Led by the 70% emission reduction in the electricity sector, the rest of the state economy – including transportation, agriculture, construction and industry – would still have to cut emissions by at least 40% by 2030 to stay on the path to meet the U.S. target.

Hawaiian Electric’s forecast for the next nine years anticipates a steady increase in renewables, replacing fossil fuels currently in use.

Key elements of the 2030 plan include:

  • Shutting down the state’s last coal plant in 2022
  • Adding nearly 50,000 rooftop solar systems
  • Retiring at least 6 fossil-fueled generating units and significantly reducing the use of others as new renewable resources come online
  • Adding renewable energy projects capable of generating a total of at least 1GW, including shared solar (community-based renewable energy)
  • Using more grid-scale and customer-owned energy storage
  • Expanding geothermal resources
  • Creating innovative programmes that provide customers incentives for using clean, lower-cost energy at certain times of the day and using less fossil-fueled energy at night
  • By 2030, renewable resources will provide close to 100% of the electricity generated on Hawaii Island and in Maui County.

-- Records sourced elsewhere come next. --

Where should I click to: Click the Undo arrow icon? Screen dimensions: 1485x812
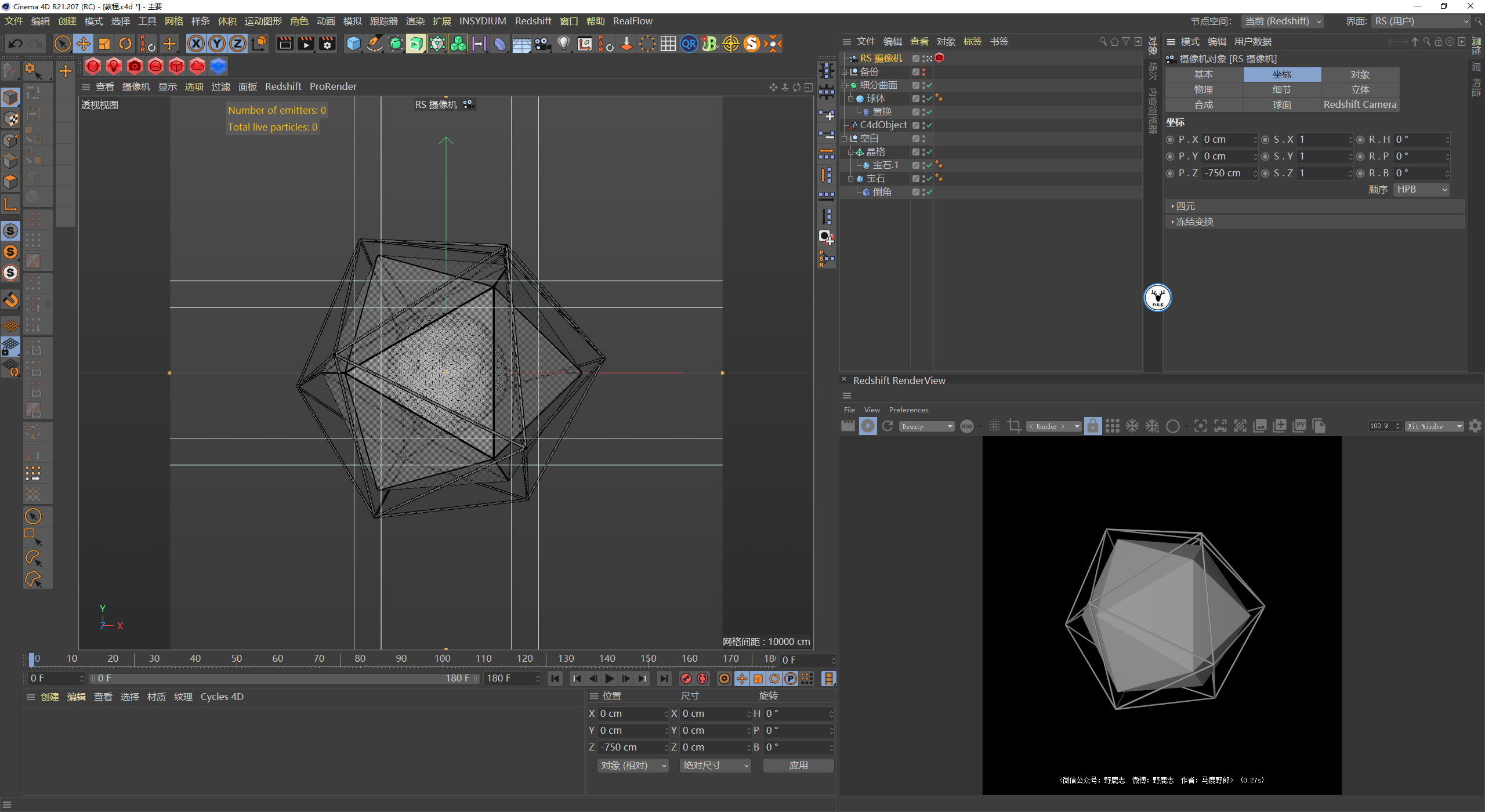tap(16, 44)
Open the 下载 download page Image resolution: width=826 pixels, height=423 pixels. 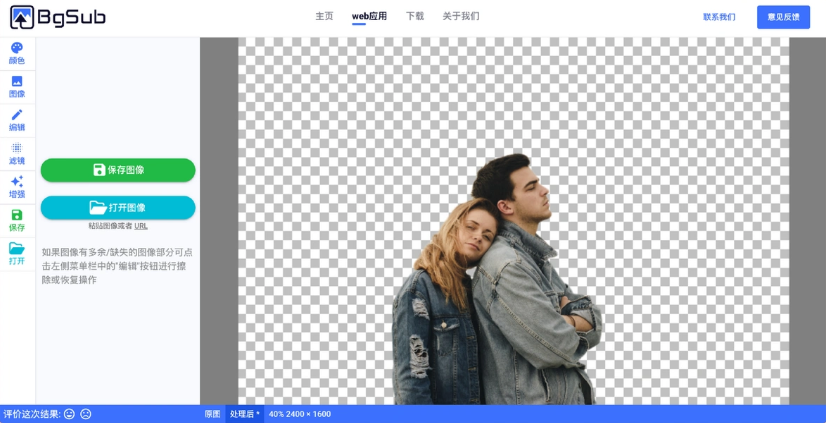coord(415,16)
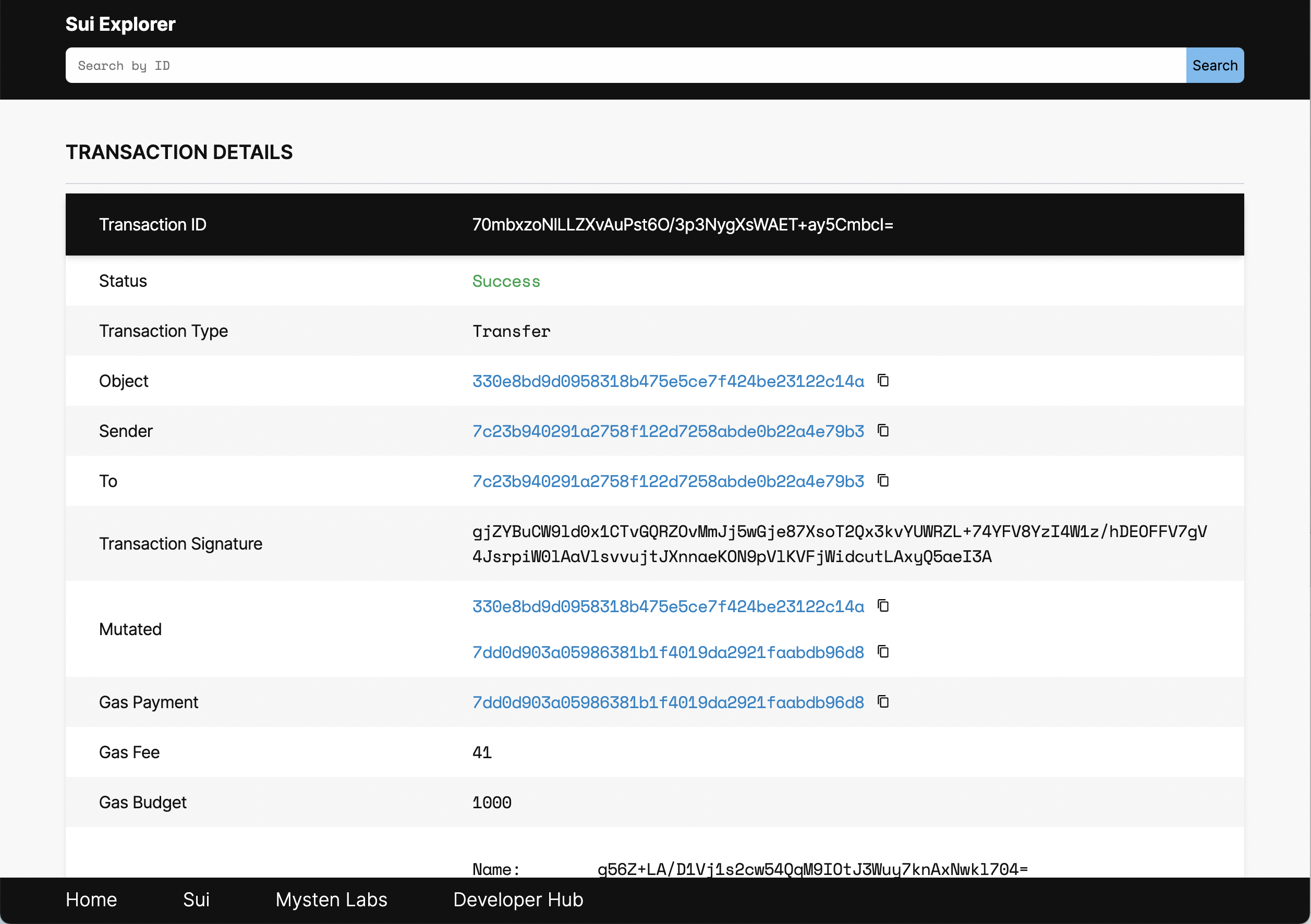1311x924 pixels.
Task: Click copy icon next to Object address
Action: pos(883,380)
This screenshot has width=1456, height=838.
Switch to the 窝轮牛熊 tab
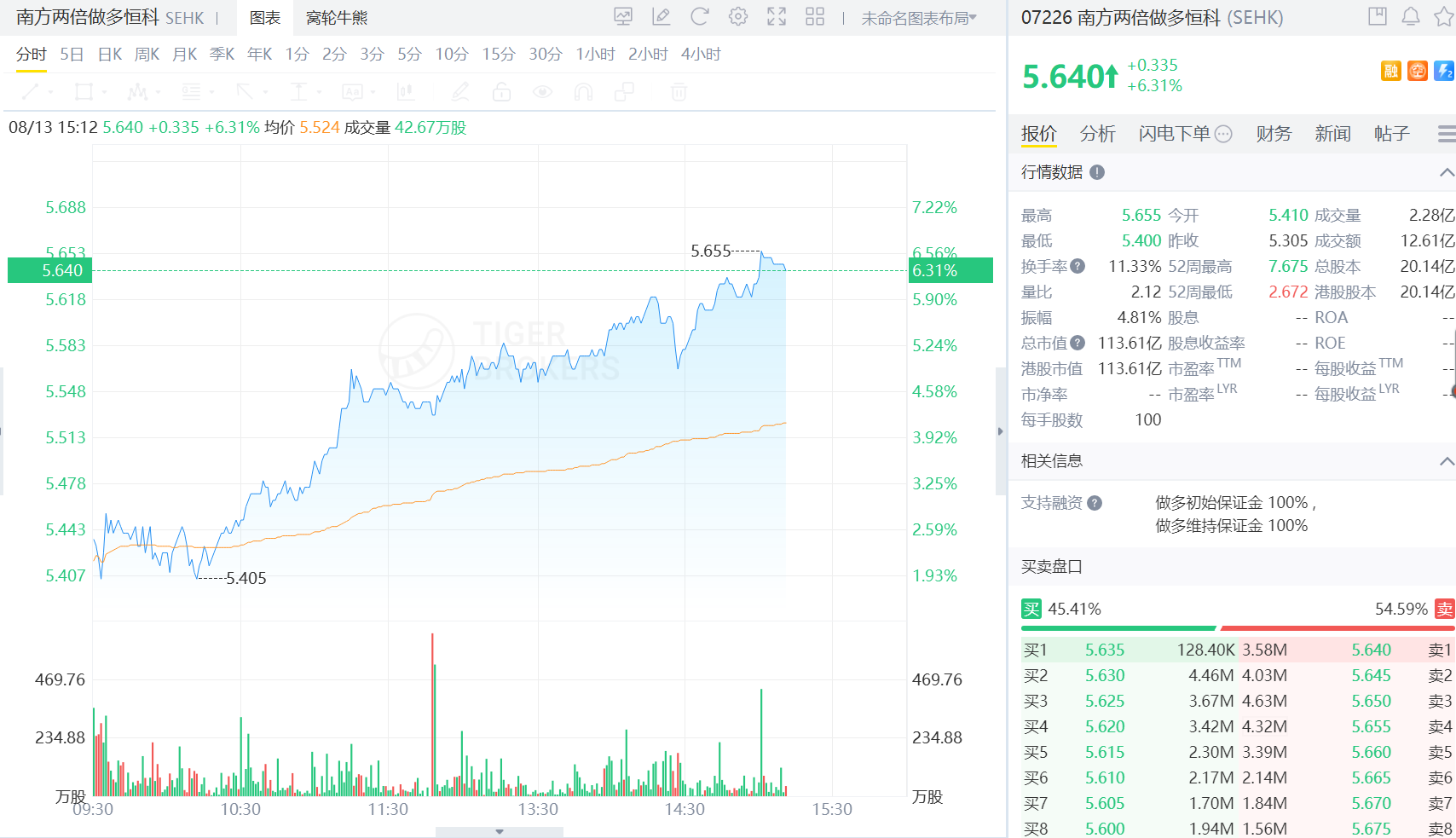pos(335,18)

Achieving a 70% reduction in carbon emissions is challenging in Hawaii, which has fewer generation options than utilities that use nuclear, natural gas and large-scale hydropower, according to Hawaiian Electric.

Furthermore, importing power from neighbouring states is a challenge.

Ulalia Woodside, executive director of The Nature Conservancy, Hawaii and Palmyra chapter, said: “It is absolutely right that Hawaiian Electric is looking at alternative energy sources. These efforts should be contemplated with strong and robust community input and consent, informed by the best science, and done in a way that preserves native habitats and species.”